Epitope Sequence and Modification Fingerprints of Anti-Aβ Antibodies

Reviewer #1 (Public review):

The manuscript by Ivan et al aimed to identify epitopes on the Abeta peptide for a large set of anti-Abeta antibodies, including clinically relevant antibodies. The experimental work was well done and required a major experimental effort, including peptide mutational scanning, affinity determinations, molecular dynamics simulations, IP-MS, WB, and IHC. Therefore, it is of clear interest to the field. The first part of the work is mainly based on an assay in which peptides (15-18-mers) based on the human Abeta sequence, including some containing known PTMs, are immobilized, thus preventing aggregation. Although some results are in agreement with previous experimental structural data (e.g. for 3D6), and some responses to disease-associated mutations were different when compared to wild-type sequences (e.g. in the case of Aducanumab) - which may have implications for personalized treatment - I have concerns about the lack of consideration of the contribution of conformation (as in small oligomers and large aggregates) in antibody recognition patterns.

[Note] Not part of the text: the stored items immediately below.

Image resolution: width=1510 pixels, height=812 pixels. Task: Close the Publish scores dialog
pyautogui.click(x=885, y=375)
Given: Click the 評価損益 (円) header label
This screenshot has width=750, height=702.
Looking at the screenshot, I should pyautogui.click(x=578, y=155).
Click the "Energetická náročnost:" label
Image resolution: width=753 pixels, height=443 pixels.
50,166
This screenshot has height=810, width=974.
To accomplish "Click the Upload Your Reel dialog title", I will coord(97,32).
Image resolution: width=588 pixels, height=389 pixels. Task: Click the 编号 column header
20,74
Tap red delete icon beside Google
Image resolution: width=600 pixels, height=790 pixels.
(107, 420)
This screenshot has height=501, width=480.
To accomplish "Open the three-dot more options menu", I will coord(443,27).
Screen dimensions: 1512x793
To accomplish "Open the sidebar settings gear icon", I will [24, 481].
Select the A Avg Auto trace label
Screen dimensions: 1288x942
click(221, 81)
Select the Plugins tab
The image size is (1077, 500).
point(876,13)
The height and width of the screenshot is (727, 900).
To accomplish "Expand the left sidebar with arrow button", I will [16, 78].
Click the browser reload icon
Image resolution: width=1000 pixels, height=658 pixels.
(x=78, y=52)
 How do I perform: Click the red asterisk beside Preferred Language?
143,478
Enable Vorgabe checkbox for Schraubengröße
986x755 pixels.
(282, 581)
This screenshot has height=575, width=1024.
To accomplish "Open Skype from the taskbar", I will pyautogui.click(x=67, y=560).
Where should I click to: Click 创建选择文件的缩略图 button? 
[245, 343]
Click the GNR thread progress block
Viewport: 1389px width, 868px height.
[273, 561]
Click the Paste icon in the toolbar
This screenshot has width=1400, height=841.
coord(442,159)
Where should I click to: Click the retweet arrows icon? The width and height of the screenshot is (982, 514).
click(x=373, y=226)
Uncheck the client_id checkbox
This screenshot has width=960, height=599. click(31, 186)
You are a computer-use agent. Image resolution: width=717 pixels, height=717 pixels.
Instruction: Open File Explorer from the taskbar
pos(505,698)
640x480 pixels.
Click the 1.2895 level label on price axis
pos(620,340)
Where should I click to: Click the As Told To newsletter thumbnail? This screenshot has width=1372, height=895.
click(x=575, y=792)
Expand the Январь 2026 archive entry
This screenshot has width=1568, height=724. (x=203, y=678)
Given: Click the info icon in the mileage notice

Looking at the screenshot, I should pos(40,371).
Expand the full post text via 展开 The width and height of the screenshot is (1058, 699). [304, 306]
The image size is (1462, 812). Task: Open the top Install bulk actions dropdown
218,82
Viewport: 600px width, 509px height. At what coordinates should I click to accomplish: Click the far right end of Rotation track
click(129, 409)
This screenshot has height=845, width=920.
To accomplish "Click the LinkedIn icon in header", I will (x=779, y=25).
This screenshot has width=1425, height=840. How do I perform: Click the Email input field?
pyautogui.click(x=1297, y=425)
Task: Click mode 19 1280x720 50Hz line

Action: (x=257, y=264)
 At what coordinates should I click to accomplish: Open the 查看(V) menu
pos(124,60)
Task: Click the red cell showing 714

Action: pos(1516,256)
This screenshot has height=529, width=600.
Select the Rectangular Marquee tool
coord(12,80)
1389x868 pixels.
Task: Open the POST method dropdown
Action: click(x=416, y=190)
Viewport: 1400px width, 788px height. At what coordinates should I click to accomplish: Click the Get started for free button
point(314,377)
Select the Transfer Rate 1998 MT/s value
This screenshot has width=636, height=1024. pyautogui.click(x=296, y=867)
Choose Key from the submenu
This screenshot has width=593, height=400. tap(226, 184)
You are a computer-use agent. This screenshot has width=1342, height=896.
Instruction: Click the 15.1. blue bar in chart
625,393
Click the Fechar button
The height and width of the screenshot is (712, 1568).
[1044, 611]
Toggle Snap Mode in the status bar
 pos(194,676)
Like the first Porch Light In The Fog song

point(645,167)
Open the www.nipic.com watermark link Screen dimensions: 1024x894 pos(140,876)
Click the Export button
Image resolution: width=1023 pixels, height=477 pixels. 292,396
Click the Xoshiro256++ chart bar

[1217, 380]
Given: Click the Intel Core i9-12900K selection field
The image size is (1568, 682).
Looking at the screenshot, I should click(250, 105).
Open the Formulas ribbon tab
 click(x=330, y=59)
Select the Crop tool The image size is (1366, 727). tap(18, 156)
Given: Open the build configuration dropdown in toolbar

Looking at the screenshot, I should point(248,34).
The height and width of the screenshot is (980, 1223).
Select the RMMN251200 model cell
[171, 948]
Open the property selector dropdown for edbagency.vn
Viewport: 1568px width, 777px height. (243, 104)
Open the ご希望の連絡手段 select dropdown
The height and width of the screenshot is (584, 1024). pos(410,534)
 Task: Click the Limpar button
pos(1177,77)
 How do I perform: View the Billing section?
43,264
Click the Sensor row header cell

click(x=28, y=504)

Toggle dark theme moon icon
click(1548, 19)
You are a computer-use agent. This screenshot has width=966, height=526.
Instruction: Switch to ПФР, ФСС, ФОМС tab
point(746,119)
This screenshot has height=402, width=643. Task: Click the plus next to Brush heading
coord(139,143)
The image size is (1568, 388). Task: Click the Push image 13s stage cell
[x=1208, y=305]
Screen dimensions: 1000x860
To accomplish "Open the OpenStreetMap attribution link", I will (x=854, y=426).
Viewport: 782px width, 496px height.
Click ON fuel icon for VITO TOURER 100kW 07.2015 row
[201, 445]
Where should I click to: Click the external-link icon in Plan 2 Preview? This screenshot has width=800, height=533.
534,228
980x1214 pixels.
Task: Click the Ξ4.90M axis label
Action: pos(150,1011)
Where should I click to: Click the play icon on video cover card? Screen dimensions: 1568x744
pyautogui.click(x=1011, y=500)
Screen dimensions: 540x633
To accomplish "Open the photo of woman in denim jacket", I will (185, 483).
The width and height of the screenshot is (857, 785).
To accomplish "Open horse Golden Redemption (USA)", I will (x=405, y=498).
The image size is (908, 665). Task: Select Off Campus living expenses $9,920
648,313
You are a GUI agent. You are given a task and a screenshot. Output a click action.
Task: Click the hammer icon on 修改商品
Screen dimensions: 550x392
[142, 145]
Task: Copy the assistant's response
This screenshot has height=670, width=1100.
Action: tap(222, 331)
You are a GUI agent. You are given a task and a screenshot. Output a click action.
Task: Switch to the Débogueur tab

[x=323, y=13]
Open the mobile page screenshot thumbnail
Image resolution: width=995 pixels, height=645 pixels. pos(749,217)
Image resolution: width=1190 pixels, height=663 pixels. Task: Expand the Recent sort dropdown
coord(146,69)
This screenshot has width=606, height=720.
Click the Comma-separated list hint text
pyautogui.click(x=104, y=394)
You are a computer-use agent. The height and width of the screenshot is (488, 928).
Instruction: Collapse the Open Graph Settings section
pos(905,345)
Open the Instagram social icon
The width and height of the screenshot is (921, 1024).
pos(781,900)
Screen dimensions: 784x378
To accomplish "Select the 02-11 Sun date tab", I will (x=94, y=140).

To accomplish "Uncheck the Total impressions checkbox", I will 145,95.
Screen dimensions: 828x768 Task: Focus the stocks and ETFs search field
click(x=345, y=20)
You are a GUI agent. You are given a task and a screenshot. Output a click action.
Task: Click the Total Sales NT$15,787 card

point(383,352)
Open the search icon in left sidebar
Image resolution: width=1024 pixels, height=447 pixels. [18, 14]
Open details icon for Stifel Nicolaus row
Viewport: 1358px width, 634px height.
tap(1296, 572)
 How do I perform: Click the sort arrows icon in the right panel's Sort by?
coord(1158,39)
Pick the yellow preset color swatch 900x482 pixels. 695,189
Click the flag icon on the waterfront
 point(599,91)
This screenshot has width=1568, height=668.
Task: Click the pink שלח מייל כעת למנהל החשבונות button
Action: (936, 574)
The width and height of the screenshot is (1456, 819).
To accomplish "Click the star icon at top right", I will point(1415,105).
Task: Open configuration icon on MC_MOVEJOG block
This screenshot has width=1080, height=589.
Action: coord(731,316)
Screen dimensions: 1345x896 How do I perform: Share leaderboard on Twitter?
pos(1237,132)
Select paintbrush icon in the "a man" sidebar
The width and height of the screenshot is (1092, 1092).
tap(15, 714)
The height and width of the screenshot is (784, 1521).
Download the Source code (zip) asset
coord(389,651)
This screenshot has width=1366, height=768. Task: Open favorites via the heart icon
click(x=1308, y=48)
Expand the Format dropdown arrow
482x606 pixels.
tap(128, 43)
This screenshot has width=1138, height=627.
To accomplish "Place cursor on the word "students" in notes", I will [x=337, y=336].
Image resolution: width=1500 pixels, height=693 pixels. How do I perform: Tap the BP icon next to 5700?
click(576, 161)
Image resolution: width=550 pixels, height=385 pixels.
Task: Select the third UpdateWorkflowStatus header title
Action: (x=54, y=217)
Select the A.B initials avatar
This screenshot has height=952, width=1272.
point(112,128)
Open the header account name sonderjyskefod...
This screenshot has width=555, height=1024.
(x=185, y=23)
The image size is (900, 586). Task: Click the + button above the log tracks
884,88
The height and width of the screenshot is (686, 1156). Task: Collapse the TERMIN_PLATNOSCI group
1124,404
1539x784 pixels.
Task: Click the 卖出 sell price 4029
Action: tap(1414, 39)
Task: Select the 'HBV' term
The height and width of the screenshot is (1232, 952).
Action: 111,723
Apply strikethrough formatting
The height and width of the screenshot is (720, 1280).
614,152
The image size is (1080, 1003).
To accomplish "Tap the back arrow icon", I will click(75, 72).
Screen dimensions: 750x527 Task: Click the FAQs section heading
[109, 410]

The second part of the study used full-length Abeta in monomeric or aggregated forms to further investigate the differential epitope interaction between Aducanumab, donanemab, and lecanemab (Figures 5-7). Interestingly, these results confirmed the expected preference of these antibodies for aggregated Abeta, thus reinforcing my concerns about the conclusions drawn from the results obtained using shorter and immobilized forms of Abeta. Overall, I understand that the work is of interest to the field and should be published without the need for additional experimental data. However, I recommend a thorough revision of the structure of the manuscript in order to make it more focused on the results with the highest impact (second part).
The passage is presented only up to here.